A number of my friends are upset that Josh Penry has withdrawn from the Colorado governor’s race, leaving Scott McInnis as the clear Republican frontrunner.
The word is that a political attack group threatened to hammer Penry if he stayed in the race. Welcome to politics. Such strong-arm tactics are hardly new in the American political arena. They are the norm.
The fact is that Penry trailed in fundraising, name recognition, and polling against Governor Bill Ritter. So, in retrospect, it comes as little surprise that the Republican establishment supported McInnis or that Penry decided to pick a fight he knows he can win.
Some guy named Dan Maes also remains in the race, and he has about the same chance of becoming the next governor of Colorado as I do. There’s also been talk of roping former Congressman Tom Tancredo into the race. I think that would be a disaster for the GOP. There are a lot of things I like about Tancredo (as well as a lot of points of disagreement), but he simply isn’t governor material. He’s too divisive, too polarizing. He always won his conservative district, but he would bomb in the Denver-Boulder corridor.
So that leaves McInnis as the presumptive nominee. Even though McInnis used to serve in Congress, I have little idea what his ideas are.
I find it amazing that his web page features a “Scott on the Issues” button that offers exactly zero direct information on McInnis’s views. Instead, the reader is directed to an OnTheIssues.org page.
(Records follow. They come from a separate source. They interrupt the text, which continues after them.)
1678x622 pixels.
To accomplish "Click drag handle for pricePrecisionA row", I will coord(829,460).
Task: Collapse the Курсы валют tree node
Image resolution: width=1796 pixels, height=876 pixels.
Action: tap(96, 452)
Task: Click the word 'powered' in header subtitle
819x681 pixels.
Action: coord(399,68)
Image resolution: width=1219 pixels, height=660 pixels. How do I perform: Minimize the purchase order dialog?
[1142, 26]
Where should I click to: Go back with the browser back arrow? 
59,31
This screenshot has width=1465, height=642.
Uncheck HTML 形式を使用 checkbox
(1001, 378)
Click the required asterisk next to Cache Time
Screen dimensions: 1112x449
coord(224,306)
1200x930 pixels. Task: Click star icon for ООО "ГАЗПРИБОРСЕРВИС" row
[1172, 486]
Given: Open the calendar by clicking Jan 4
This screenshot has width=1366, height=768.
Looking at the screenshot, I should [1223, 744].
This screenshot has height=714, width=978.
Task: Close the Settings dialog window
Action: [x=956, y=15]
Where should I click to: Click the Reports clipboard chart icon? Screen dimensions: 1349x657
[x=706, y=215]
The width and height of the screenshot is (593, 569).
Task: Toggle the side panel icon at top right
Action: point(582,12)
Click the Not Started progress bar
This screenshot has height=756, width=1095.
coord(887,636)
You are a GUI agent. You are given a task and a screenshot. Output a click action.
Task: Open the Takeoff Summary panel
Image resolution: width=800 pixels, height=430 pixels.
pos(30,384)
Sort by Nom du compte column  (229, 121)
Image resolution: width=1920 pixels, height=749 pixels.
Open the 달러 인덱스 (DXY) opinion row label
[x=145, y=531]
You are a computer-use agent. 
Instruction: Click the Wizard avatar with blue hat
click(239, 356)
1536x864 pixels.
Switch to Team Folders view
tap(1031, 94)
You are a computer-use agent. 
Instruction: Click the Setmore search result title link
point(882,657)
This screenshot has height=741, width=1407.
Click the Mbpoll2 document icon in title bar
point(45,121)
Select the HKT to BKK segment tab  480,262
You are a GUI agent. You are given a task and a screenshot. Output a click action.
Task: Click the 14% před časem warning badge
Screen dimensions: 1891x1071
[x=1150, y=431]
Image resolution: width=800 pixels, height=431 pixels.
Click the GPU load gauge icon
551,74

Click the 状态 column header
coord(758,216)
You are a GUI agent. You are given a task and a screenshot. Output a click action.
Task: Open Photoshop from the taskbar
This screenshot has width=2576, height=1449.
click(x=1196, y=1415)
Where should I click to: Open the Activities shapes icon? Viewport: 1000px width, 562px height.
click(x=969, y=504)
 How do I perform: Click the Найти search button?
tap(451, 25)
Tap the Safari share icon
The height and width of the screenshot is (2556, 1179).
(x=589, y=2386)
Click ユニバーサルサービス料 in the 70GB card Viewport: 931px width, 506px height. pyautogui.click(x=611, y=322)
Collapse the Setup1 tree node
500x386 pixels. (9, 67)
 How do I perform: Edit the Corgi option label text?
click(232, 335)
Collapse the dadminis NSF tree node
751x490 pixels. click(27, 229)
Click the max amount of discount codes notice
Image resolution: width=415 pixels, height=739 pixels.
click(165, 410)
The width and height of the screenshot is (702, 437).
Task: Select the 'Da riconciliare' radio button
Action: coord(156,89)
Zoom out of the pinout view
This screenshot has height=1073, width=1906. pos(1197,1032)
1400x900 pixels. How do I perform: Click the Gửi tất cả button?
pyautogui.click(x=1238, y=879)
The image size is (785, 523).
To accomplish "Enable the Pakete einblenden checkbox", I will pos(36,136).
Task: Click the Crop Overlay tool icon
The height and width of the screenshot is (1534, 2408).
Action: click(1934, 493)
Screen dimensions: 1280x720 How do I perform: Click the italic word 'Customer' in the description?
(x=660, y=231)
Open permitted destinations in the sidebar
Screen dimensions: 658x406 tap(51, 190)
An “ideas” candidate McInnis is not.
So who is Scott McInnis?
Taking abortion as a good indicator of a candidate’s relationship with the religious right, Lynn Bartels reports for the Denver Post:
Gubernatorial candidate Scott McInnis, for example, entered Congress as a pro-choice Republican, although he exited in 2004 having received a zero ranking from NARAL Pro-choice America, an abortion-rights advocacy group.
“He makes no bones that he changed his views while in Congress,” said McInnis spokesman Sean Duffy.
Bartels follows up:
He voted against some abortion measures, supported others and once chaired the national Republicans for Choice.
“I personally don’t support abortion,” McInnis said in 1996, “but feel the decision shouldn’t be made between a woman and the government but between a woman and her doctor.”
He said Friday he no longer feels that way, although he has maintained his reputation as a political moderate.
“You grow older and you have kids and grandkids and friends die and you realize how important life is,” said McInnis, 56.
At a November 3 event at Colorado Christian University, McInnis said, “I’m 100 percent pro life. I oppose gay marriage,” Bartels reports.
(Maes, obviously trying to appeal to the state’s social conservatives, added, “Marriage is not a right, it’s a privilege, and it is a privilege that is ordained in the Scripture.”)
Bartels summarizes McInnis’s history with the issue of abortion:
The Rocky Mountain News in 1996 called McInnis a maverick on abortion.
He long had opposed partial-birth abortions and backed parental notification. But he opted to allow for privately funded abortions at overseas U.S. military hospitals, to let federal employees choose health insurance plans to cover abortions and to preserve federal funding for family-planning programs.
In 1995, NARAL tracked 21 roll-call votes. McInnis sided with their issues seven times.
From a civil libertarian perspective, McInnis is mixed, judging from the votes noted by On the Issues. In 2004 he voted against a constitutional amendment banning gay marriage. But thrice he voted for an amendment banning flag desecration in violation of free speech and property rights.
I’ll certainly have some questions for “100 percent pro life” McInnis. Does he want to ban abortion even in cases of risks to the woman’s life, rape, incest, and fetal deformity? Does he want to overturn Roe v. Wade? Does he support the “personhood” measure likely to share the 2010 ballot?
Ritter (for whom I voted) is a tax-and-spend, corporate welfarist bungler, no doubt. Yet, even though Ritter also nominally opposes abortion, I don’t have to worry about him trying to throw my wife in prison should she need to end a medically risky pregnancy.
McInnis couldn’t possibly be any worse than Ritter on economic issues. But, as much as I don’t want Ritter in my wallet, I certainly don’t want McInnis in my bedroom or doctor’s office. It remains to be seen which candidate will least frighten mainstream Colorado voters.